- _Stated goal_
Please rewrite the data between the lines holding "column filter funnel" and "pos(654,585)", inclusive, changing "Product group" to "Item category" and leaving everything else as it is. Return only those lines.

begin Entries

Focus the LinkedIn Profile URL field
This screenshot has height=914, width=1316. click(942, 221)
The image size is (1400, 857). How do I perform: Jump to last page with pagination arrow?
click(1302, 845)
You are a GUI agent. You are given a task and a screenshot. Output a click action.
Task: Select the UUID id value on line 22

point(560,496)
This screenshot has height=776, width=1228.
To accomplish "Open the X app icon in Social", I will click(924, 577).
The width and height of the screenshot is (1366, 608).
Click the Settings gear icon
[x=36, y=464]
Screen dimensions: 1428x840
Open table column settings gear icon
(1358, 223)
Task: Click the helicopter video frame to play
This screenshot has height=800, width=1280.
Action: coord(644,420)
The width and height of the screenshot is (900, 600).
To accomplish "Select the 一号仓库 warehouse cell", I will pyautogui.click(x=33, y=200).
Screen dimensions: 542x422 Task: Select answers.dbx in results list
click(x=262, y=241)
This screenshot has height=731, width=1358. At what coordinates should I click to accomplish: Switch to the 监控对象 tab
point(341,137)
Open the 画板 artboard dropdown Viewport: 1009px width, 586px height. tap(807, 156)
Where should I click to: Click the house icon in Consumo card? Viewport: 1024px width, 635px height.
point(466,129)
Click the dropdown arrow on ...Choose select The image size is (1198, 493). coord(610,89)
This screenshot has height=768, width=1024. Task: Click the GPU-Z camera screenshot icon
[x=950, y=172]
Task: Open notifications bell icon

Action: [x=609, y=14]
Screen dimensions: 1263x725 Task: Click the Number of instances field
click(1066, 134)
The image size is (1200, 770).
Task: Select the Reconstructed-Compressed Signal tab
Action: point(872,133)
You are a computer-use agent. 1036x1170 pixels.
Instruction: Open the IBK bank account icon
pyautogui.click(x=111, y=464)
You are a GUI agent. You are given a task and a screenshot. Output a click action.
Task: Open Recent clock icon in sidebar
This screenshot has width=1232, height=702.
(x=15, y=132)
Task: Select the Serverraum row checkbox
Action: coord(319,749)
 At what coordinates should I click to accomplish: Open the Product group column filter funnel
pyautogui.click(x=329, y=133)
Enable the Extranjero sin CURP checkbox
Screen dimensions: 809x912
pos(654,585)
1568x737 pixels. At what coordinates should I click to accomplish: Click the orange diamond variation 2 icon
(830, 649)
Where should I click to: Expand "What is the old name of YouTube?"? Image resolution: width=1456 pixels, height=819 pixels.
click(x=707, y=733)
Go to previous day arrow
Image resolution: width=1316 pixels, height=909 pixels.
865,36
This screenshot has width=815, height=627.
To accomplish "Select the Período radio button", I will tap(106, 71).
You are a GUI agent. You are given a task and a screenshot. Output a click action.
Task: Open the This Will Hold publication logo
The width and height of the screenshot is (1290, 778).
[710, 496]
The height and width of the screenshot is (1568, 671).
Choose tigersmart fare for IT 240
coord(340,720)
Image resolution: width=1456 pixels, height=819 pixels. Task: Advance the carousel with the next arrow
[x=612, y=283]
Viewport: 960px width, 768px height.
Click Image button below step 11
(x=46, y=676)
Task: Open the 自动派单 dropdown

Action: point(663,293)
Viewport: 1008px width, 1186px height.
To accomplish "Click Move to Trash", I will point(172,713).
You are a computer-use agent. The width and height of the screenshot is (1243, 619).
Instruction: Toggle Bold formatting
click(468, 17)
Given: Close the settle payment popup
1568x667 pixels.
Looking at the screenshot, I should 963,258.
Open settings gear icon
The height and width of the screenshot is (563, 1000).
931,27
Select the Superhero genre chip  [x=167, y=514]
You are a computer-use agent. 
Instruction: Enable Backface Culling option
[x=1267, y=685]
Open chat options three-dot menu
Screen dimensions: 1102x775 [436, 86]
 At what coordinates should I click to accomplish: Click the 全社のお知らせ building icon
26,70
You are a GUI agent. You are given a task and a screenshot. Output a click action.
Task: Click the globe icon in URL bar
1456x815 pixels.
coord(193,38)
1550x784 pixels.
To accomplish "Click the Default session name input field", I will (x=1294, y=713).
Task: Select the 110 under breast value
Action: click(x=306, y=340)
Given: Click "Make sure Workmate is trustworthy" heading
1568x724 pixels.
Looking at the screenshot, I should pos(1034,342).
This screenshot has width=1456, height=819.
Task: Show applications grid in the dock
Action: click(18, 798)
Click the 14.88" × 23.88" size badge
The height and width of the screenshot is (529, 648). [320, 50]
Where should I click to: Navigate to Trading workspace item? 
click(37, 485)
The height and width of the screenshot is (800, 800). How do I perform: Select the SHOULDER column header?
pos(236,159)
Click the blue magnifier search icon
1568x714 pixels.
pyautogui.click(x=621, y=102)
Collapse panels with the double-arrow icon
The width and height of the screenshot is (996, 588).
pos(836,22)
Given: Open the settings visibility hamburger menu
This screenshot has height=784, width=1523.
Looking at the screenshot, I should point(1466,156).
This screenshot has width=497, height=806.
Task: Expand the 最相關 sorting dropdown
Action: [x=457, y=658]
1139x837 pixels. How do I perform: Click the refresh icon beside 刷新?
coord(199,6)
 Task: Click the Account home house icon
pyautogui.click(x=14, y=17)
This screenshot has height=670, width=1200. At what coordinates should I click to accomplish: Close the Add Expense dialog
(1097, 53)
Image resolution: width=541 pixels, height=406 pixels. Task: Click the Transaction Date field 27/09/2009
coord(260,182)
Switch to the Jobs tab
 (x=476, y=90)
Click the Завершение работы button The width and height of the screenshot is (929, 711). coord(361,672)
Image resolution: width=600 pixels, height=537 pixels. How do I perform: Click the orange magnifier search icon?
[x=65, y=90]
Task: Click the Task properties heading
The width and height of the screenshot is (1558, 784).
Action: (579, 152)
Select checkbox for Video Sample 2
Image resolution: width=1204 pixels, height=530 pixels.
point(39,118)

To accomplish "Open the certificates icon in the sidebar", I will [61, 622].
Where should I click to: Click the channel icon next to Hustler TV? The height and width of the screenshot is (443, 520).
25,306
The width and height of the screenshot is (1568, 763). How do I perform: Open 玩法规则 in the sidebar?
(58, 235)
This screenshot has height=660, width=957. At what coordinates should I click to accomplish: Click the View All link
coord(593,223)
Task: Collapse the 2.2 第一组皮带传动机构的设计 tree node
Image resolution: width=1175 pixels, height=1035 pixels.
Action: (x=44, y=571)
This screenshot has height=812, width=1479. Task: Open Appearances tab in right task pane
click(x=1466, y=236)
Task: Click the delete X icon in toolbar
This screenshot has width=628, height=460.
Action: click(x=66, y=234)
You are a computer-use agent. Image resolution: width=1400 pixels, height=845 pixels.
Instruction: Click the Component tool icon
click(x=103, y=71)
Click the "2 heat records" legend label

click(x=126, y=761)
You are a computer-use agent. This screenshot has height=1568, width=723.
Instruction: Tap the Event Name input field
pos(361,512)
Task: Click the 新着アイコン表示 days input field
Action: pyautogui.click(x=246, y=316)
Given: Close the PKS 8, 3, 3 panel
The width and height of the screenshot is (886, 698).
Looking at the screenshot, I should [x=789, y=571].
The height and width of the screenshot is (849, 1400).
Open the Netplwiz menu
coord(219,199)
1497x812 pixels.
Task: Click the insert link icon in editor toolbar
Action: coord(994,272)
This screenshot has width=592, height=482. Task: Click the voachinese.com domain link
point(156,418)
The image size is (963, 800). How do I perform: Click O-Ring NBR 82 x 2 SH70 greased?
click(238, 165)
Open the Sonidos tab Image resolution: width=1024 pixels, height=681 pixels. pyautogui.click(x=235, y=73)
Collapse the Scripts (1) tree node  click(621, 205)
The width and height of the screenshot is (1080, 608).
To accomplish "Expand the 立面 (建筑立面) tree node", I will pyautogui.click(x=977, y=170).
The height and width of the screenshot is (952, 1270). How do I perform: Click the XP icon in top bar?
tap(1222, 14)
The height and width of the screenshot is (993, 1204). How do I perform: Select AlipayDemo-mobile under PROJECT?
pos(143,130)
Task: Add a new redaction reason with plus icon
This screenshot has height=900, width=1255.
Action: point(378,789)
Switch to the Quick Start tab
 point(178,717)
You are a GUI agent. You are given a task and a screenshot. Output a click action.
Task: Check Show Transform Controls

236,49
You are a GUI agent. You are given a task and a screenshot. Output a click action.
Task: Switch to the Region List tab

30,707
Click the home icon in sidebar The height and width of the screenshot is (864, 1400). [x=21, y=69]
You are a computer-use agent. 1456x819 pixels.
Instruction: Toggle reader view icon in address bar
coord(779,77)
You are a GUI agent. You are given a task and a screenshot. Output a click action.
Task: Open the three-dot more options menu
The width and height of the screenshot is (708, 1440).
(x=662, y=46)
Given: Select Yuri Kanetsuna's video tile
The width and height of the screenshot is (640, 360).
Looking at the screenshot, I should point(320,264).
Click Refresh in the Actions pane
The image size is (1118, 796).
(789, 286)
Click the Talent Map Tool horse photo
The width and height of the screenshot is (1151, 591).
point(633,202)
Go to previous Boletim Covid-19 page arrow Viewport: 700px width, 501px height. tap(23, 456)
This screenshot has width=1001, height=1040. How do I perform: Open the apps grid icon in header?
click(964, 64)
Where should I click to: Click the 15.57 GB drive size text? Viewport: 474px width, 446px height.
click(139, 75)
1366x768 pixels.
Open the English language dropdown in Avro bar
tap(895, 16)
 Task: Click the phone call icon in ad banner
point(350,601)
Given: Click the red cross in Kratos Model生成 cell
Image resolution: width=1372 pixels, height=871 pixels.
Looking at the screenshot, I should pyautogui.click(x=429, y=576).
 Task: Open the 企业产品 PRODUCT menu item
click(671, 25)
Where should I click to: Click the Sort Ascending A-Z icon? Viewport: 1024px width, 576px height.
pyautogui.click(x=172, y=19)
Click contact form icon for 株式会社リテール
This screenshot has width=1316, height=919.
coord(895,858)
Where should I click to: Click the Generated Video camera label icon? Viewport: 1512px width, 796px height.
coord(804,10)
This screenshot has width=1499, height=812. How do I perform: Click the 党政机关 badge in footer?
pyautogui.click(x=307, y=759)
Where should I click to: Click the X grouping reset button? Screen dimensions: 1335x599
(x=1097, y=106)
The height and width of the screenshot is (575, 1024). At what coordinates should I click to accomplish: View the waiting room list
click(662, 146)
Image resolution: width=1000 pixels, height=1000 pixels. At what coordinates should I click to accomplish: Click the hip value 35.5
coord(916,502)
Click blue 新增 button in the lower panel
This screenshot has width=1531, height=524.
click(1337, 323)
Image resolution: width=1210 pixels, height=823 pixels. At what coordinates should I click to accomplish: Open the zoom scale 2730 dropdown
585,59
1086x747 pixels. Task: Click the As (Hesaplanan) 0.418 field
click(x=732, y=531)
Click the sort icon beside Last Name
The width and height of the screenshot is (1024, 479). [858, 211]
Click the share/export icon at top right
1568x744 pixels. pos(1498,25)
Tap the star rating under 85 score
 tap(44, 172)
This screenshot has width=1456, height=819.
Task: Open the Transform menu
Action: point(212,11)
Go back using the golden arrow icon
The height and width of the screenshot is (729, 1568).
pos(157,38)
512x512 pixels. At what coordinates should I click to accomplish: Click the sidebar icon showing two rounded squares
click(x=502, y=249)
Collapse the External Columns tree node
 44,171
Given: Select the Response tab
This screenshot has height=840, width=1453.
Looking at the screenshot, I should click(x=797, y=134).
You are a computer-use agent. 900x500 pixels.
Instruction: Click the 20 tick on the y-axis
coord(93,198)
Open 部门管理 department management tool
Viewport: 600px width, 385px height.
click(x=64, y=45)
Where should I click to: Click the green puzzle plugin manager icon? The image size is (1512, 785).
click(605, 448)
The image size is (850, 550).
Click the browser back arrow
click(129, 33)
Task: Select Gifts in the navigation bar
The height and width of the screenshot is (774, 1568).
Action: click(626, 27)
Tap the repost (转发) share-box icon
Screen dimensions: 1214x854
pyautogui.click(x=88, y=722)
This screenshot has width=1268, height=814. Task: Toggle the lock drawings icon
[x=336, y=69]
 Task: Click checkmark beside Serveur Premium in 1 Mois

end Entries

- _Exercise result_
 At what coordinates should I click to accomplish: Open the Item category column filter funnel
pyautogui.click(x=329, y=133)
Enable the Extranjero sin CURP checkbox
Screen dimensions: 809x912
pos(654,585)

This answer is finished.